En Europa, los mercados bursátiles han abierto con leves caídas debido a los temores sobre un estancamiento en el sector de la IA. El Ibex 35 español registraba un descenso del 0,82% a media sesión, con Solaria y ACS encabezando las pérdidas. En el resto del continente, las caídas han sido moderadas, exceptuando el británico FTSE 100, que ha subido un 0,54%. Mientras, ASML Holding y Nokia también han visto caer su valor en la bolsa. En Estados Unidos, con los mercados aún cerrados, gigantes como Nvidia, Intel y Qualcomm han registrado pérdidas en las operaciones previas a la apertura.
El consenso en la industria tecnológica parece inclinarse hacia la necesidad de frenar el desarrollo de la inteligencia artificial ante los riesgos potenciales
Recientemente, destacados ejecutivos de desarrolladores de IA han subrayado los peligros de un avance desenfrenado de esta tecnología. Dario Amodei, CEO de Anthropic, ha expresado su preocupación en una carta abierta, invocando prudencia al abordar los riesgos de seguridad. Altman, CEO de OpenAI, y Elon Musk han apoyado esta visión de moderación del ritmo de progreso, con Altman refiriéndose a la importancia de contar con evaluadores independientes.

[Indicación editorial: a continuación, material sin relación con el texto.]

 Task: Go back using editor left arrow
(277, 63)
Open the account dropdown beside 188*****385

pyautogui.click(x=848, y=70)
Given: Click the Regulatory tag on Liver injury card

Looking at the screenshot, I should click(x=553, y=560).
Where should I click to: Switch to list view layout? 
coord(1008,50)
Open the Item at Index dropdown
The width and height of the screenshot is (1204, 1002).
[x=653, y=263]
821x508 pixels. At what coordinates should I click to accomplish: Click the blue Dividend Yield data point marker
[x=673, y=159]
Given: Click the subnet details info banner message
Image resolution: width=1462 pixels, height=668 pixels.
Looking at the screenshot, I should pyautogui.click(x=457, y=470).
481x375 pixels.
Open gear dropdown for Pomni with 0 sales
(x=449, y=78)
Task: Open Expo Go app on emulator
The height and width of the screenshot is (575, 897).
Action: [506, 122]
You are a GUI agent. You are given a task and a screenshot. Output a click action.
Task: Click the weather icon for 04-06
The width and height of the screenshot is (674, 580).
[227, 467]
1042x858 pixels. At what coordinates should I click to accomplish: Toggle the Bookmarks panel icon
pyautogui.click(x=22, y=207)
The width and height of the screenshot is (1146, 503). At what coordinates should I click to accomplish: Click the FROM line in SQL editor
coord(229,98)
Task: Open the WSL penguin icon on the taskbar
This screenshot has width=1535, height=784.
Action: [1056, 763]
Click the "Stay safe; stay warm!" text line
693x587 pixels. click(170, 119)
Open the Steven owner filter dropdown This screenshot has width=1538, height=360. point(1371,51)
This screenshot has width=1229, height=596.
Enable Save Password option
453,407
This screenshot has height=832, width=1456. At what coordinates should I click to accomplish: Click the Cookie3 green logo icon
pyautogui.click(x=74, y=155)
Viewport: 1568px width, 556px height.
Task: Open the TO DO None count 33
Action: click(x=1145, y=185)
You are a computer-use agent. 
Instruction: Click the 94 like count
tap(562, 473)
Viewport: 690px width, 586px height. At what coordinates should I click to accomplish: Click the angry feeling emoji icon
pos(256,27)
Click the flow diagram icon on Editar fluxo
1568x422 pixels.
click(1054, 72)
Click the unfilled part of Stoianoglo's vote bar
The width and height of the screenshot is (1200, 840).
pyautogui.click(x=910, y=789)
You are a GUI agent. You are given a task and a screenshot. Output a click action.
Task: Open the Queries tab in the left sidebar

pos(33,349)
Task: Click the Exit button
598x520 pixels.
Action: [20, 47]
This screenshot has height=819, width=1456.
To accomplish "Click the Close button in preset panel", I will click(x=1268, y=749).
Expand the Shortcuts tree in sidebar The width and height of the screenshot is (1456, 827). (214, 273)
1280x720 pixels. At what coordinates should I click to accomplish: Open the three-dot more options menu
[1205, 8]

En el ámbito geopolítico, Amodei ha manifestado su temor de que China se adelante en la carrera por la IA, calificándolo de peligro significativo para Estados Unidos. A su vez, Pekín ha rechazado esta postura, argumentando que la confrontación no beneficia a ninguna parte. Por su parte, el presidente de Estados Unidos, Donald Trump, ha reafirmado su compromiso de mantener a su país a la vanguardia de la inteligencia artificial, desestimando las objeciones de algunas empresas del sector.